Attention Is Not Always the Answer: Optimizing Voice Activity Detection with Simple Feature Fusion
This work addresses VAD for speech processing, showing incremental improvements through feature fusion.
This study tackled the problem of Voice Activity Detection (VAD) by proposing FusionVAD, a framework that combines MFCCs and pre-trained model features using simple fusion strategies like addition, which outperformed cross-attention and achieved a 2.04% absolute average improvement over the state-of-the-art Pyannote across multiple datasets.
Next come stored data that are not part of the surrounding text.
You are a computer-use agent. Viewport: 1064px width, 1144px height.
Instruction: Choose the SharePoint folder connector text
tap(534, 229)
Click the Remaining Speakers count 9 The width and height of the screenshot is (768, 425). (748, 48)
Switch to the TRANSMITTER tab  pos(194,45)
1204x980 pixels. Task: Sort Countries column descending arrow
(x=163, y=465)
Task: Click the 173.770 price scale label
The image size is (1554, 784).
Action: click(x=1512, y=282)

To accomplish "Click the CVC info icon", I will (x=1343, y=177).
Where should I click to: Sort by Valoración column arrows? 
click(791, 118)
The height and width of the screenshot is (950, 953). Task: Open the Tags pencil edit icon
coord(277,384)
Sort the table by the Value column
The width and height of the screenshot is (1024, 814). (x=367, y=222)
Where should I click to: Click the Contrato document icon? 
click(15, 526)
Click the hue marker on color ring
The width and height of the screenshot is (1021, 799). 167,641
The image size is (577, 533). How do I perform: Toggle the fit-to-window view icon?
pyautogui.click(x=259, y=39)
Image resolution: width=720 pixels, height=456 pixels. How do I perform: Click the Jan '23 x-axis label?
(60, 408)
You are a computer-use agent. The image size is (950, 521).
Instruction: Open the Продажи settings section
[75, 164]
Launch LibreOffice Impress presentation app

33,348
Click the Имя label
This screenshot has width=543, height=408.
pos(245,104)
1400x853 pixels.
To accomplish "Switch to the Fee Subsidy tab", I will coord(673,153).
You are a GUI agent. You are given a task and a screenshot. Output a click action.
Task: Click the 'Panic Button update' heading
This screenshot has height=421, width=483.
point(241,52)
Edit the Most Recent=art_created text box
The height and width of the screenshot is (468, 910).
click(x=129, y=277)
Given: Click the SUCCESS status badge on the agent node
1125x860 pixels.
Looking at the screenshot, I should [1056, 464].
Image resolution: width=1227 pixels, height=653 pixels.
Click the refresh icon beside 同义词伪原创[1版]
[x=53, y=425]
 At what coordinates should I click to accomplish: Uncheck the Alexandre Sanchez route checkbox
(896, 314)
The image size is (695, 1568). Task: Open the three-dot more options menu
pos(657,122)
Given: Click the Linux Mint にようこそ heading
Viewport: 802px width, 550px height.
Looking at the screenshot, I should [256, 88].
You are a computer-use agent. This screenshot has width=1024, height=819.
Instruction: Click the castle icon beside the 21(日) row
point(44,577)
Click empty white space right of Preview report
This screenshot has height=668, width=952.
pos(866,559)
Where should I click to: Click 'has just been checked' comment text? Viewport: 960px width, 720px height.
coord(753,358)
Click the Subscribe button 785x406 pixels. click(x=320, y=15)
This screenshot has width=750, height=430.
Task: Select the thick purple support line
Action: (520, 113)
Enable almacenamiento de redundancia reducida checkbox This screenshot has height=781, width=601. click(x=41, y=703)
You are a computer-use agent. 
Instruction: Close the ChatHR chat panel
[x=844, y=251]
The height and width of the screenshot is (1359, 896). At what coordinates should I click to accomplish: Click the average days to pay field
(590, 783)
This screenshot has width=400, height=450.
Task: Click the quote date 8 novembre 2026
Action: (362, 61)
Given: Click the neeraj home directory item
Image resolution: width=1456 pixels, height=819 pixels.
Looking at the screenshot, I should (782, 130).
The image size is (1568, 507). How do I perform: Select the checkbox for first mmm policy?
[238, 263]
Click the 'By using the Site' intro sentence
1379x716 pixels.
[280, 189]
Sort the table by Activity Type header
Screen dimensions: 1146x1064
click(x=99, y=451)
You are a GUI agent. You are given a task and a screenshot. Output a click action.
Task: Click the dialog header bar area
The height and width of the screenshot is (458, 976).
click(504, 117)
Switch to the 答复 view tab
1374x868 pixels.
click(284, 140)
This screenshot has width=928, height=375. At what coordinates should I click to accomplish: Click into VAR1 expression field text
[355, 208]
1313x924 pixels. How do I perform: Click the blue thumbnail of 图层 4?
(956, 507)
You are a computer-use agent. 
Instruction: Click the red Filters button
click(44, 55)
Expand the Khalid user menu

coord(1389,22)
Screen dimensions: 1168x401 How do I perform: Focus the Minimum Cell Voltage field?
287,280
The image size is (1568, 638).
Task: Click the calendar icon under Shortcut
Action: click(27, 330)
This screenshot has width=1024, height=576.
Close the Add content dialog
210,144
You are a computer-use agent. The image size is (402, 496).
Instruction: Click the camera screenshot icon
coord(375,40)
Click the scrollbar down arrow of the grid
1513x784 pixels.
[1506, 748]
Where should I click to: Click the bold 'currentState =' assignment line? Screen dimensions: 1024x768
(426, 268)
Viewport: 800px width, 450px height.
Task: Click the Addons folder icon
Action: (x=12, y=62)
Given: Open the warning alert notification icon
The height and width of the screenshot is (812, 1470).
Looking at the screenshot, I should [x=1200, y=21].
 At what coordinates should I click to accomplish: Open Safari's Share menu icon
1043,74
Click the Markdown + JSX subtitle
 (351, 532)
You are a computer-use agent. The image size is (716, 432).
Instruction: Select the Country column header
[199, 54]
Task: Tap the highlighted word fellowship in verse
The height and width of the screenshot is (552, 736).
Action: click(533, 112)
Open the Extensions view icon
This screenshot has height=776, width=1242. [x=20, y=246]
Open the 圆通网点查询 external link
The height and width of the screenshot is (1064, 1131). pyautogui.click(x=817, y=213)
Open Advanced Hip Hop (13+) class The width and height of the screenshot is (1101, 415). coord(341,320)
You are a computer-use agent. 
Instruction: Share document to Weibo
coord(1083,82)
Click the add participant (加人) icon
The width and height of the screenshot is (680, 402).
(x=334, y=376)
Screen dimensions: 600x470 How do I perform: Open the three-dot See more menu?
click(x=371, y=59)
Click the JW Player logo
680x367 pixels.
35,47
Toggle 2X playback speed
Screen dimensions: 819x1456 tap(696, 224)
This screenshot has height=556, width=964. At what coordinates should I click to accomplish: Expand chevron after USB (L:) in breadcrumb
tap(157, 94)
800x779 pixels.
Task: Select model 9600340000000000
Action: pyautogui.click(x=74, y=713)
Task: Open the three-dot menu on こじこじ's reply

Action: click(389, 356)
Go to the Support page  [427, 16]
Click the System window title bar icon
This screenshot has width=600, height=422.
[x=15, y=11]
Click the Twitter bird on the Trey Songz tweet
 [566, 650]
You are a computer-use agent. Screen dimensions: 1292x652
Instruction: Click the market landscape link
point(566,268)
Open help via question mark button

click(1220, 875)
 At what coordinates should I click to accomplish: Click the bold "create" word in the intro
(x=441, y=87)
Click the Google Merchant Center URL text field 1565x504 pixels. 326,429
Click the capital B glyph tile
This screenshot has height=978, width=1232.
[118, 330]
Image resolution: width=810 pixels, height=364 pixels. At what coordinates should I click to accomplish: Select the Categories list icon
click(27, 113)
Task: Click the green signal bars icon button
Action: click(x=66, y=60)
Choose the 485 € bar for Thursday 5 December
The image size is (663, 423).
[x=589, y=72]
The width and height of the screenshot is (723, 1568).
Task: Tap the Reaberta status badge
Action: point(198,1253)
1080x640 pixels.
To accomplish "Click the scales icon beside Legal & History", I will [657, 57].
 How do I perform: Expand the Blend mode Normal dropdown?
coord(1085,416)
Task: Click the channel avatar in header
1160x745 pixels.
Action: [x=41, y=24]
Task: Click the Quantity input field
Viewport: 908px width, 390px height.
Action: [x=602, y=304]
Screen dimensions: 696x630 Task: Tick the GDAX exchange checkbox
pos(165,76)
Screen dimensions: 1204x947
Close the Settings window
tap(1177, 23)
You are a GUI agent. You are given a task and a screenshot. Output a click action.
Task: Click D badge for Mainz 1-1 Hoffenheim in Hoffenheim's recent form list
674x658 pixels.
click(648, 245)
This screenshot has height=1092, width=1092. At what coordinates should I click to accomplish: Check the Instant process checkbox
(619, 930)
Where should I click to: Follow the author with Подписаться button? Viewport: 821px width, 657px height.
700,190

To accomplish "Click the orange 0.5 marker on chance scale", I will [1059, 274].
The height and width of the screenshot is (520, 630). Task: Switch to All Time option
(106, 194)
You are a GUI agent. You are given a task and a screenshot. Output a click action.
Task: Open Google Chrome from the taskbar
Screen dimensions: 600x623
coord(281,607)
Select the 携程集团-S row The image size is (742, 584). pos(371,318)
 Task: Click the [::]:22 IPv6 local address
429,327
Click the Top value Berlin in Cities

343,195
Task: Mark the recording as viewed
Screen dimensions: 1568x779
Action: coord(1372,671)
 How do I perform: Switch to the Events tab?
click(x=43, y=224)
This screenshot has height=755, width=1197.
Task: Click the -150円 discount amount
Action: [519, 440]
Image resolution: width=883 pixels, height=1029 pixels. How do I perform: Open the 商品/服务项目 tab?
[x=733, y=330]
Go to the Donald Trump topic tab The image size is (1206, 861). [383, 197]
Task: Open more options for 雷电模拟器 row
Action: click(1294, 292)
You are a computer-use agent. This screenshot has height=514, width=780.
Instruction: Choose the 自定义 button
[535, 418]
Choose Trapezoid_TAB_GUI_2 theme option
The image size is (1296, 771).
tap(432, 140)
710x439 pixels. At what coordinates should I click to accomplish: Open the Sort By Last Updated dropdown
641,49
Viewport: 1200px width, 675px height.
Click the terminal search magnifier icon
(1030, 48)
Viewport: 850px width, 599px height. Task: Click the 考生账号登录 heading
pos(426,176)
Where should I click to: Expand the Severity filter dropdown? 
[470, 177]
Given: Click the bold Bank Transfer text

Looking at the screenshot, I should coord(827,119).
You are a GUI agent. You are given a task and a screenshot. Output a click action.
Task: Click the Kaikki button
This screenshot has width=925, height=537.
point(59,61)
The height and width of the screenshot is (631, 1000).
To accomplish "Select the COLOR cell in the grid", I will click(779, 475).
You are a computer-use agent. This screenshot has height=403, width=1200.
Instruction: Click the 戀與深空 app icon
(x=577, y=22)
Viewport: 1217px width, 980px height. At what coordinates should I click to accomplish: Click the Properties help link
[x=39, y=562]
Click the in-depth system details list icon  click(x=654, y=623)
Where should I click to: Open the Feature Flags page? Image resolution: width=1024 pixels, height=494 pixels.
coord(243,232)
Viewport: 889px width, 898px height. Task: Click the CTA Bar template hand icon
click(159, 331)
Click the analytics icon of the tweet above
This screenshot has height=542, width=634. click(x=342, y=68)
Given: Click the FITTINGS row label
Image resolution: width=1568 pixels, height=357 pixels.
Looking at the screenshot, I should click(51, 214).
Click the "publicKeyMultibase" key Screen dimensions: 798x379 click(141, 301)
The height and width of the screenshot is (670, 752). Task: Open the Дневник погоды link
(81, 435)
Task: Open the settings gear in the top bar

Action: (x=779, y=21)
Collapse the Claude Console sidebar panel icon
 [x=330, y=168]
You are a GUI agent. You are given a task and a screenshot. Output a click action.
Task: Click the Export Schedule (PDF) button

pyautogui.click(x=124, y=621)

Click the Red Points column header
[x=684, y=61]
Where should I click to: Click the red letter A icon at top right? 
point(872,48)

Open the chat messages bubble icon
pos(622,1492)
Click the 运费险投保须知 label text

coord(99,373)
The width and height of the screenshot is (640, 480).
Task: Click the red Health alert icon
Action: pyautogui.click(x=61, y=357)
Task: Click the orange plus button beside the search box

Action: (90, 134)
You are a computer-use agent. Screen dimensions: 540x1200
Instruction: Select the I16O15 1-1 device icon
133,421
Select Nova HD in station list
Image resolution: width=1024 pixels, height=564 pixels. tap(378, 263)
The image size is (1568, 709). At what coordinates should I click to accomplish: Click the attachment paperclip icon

Voice Activity Detection (VAD) plays a key role in speech processing, often utilizing hand-crafted or neural features. This study examines the effectiveness of Mel-Frequency Cepstral Coefficients (MFCCs) and pre-trained model (PTM) features, including wav2vec 2.0, HuBERT, WavLM, UniSpeech, MMS, and Whisper. We propose FusionVAD, a unified framework that combines both feature types using three fusion strategies: concatenation, addition, and cross-attention (CA). Experimental results reveal that simple fusion techniques, particularly addition, outperform CA in both accuracy and efficiency. Fusion-based models consistently surpass single-feature models, highlighting the complementary nature of MFCCs and PTM features. Notably, our best-performing fusion model exceeds the state-of-the-art Pyannote across multiple datasets, achieving an absolute average improvement of 2.04%. These results confirm that simple feature fusion enhances VAD robustness while maintaining computational efficiency.